NBC's new show, Committed, left me wishing I'd done anything else with my half hour. I could have cleaned my toilet, I realized. I could have walked the dog, brushed my teeth, stared stupidly at a hole in the carpet--anything. Instead, I'm left with the gaping hole in my head that was this show.
Tom Poston, by far the best part of the show, is wasted; so is his character, a dying clown who lives in the closet of one of the main characters. Why the show isn't about him is beyond me. I would love to have heard the pitch sessions in which they described all the characters and relegated the most interesting one (why is he a clown, why in the closet, why a pie fight by mail?) to a 60 second segment, and that's it. He's there for flavor, but he steals the show and leaves the rest of it looking like a horror/formulae.

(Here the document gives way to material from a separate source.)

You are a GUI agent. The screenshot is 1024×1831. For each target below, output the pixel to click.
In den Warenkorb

I'm not kidding about his being underused. He's the most veteran comedian on the show. Take a look at the summary for the next episode, from NBC's site:
LOST IN LOVE--After several months of dating, Marni (Jennifer Finnigan) realizes she has never set foot in Nate's (Josh Cooke) apartment. Marni invites herself over to his place and Nate, in a state of panic over his crazy, pack-rat apartment, decides to turn off all the lights so she can't see the mess. Marni's curiosity over what Nate is hiding gets the best of her, so she breaks in the next day with Tess (Tammy Lynn Michaels). Elsewhere, Bowie (Darius McCrary) discovers the true meaning of the Chinese symbol that he had tattooed on his arm. Tom Poston also stars. TV-14
Notice the "Tom Poston also stars"? That's it. "Oh, yeah, umm... Tom Poston does appear on your screen at some point too."
And why the TV-14 rating? I couldn't figure that one out. Other than a mild joke using the phrase "get busy" (apparently the show is set five-years-ago?) and manhandling a crippled man, what made this a TV-14 show? Go ahead and re-read that last sentence. Yes, a crippled man get's manhandled. Oh, and it's even funnier because he's black. Wacka-wacka.

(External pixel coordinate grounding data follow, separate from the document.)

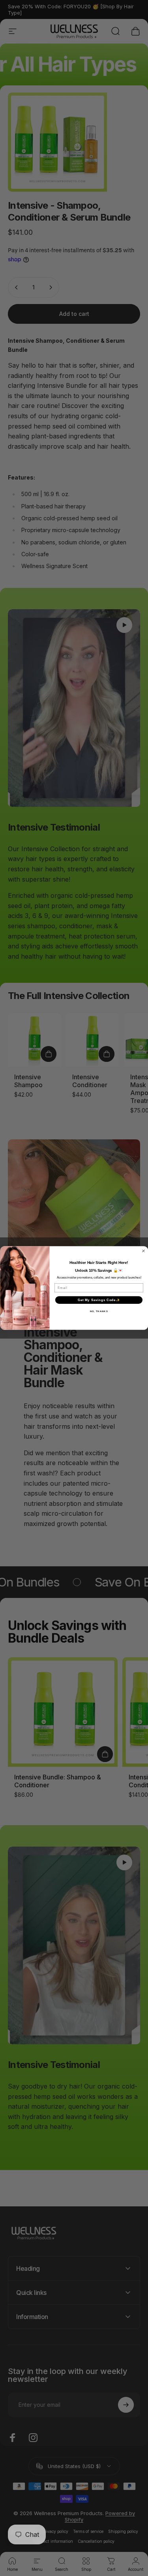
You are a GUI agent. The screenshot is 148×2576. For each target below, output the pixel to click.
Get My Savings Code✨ (98, 1299)
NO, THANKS (99, 1311)
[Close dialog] (143, 1251)
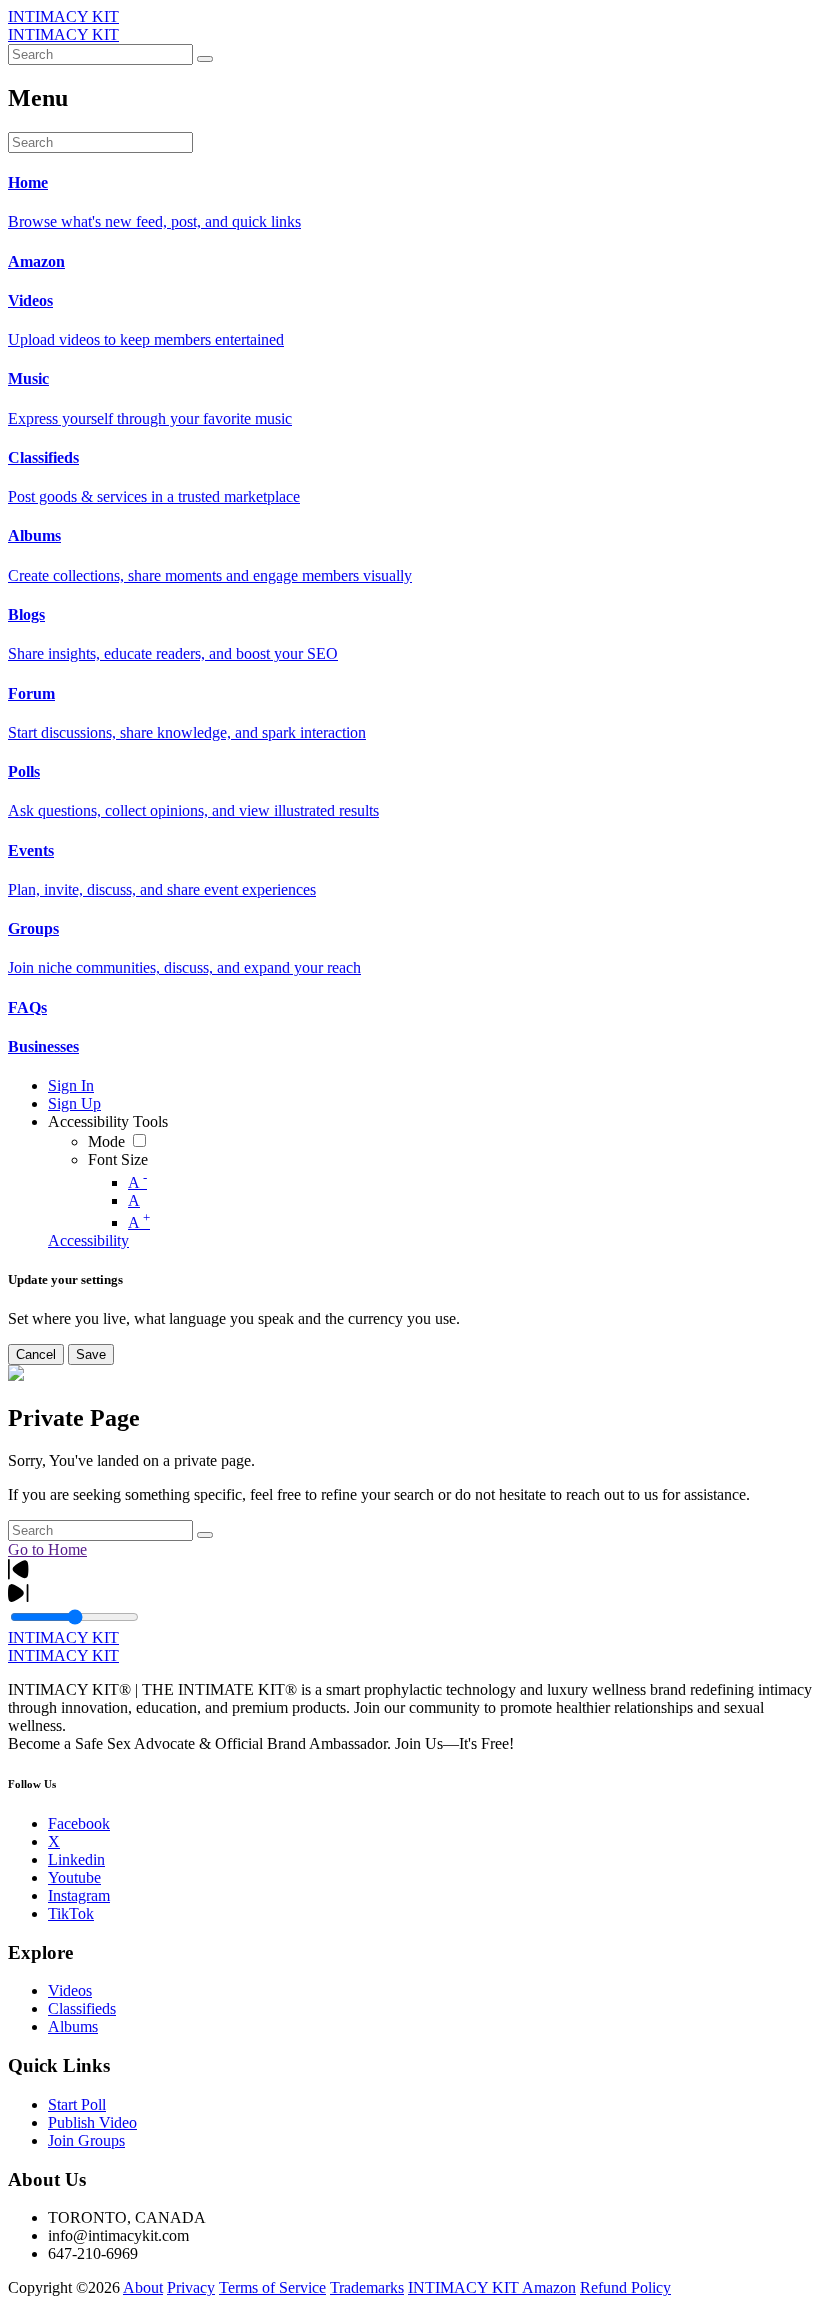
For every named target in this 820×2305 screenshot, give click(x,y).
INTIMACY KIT (63, 16)
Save (91, 1354)
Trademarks (367, 2287)
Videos (70, 1990)
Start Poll (77, 2104)
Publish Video (92, 2122)
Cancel (36, 1354)
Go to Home (47, 1549)
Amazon (549, 2287)
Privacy (191, 2287)
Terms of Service (272, 2287)
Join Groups (86, 2140)
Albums (73, 2026)
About (143, 2287)
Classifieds (82, 2008)
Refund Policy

The rest of the cast is forgetable. The male lead channels romantic-comedy Ben Affleck most of the time. The female lead is annoying, and not in a George Costanza "I can't stand him, but have to watch him" way. Just in a "I can't stand her voice" way. The supporting characters were, oddly, the strongest part--clearly doing their best with absolutely NOTHING. Notice how I went to the trouble of looking up all the actors names. (cough.)
There was one very funny element: the laugh track. It was so poorly done that the drop-off to the laughter was easily noticed. It was like hearing a busload of people having a party as it drives past you. That made me laugh.
The rest of the show did not. It made me wish that Arrested Development was on two times a week. Wait a second, I have AD Season 1 on DVD. THAT'S what I should have done with that half-hour!
Posted by sferrell at January 7, 2005 9:23 AM
Comments
Um, I'm a little unclear about one thing ... did you like the show or not?